Goal of the exercise: The reply should hold nothing except the lines from the one with "Image resolution: width=431" through the end of the entries, duplicated exactly and with no pictures.
# # # #
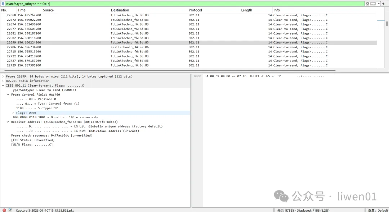Click the red expert information indicator
The width and height of the screenshot is (389, 212).
(4, 210)
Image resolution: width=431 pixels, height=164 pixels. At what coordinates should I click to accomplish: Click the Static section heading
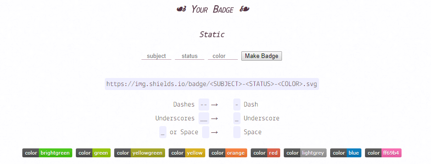click(212, 35)
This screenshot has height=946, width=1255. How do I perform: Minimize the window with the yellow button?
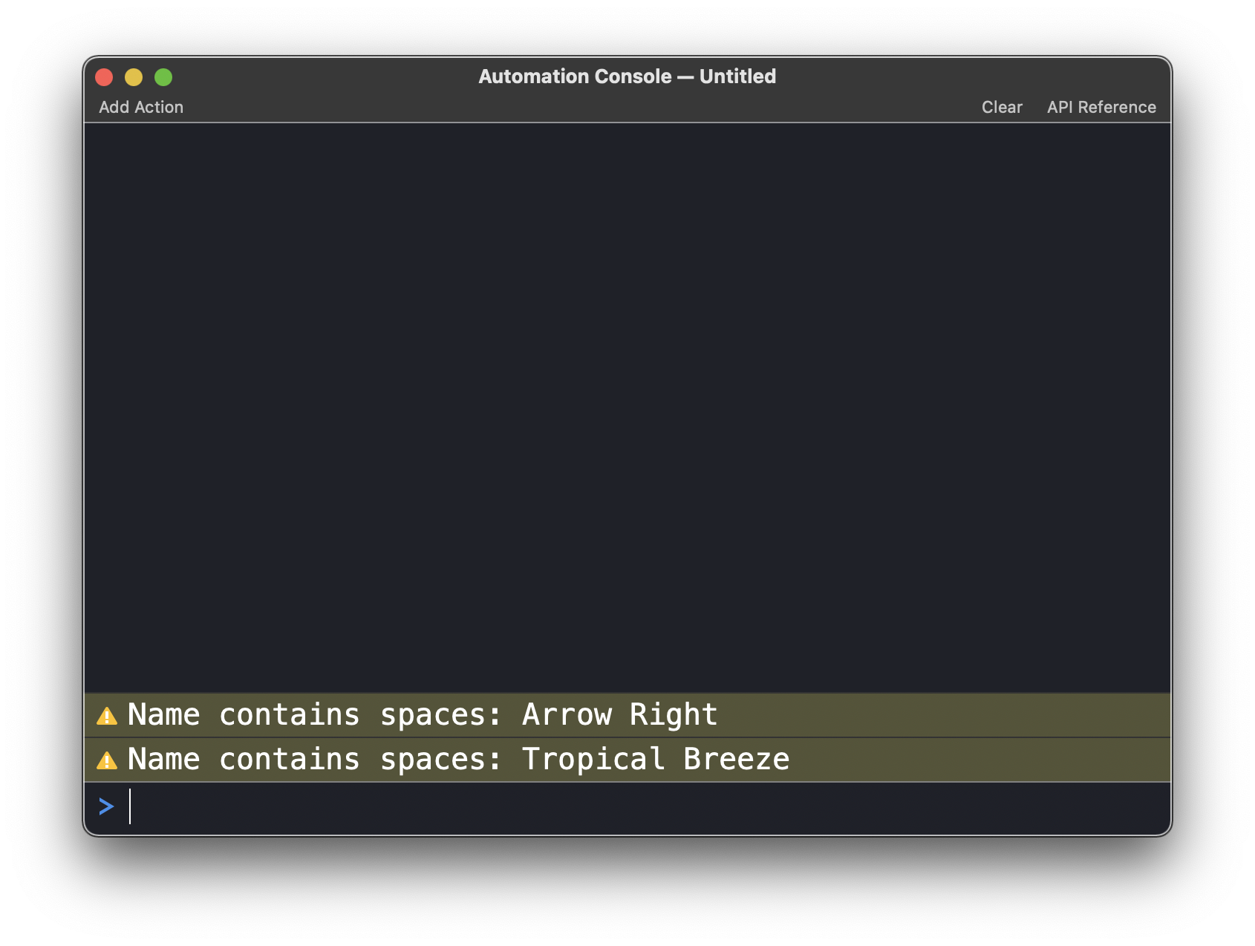134,77
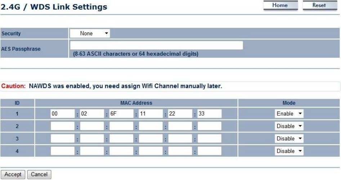Click last MAC octet field containing 33
This screenshot has height=180, width=341.
210,113
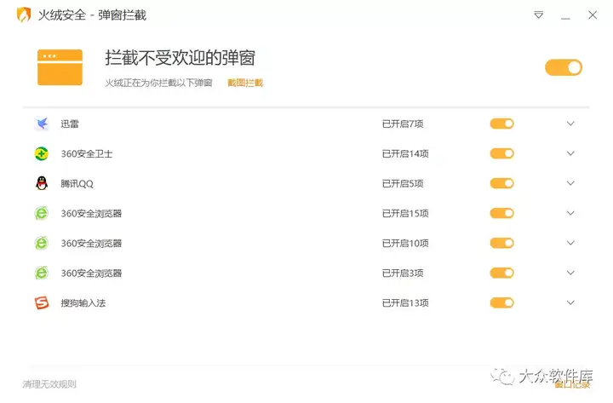Toggle 腾讯QQ popup blocking switch
613x403 pixels.
pyautogui.click(x=502, y=183)
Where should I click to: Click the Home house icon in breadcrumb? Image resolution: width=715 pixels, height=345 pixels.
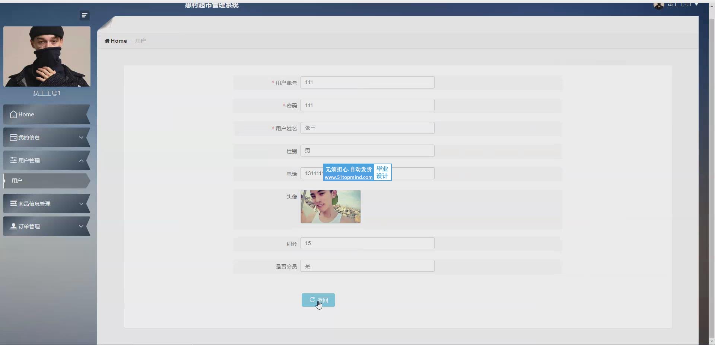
# # # #
Result:
Image resolution: width=431 pixels, height=164 pixels. At what coordinates should I click to accomplish: Click the Static section heading
click(212, 35)
This screenshot has height=946, width=1255. How do I perform: Minimize the window with the yellow button?
134,77
Click last MAC octet field containing 33
This screenshot has height=180, width=341.
210,113
Toggle 腾讯QQ popup blocking switch
613x403 pixels.
pyautogui.click(x=502, y=183)
Where should I click to: Click the Home house icon in breadcrumb? Image resolution: width=715 pixels, height=345 pixels.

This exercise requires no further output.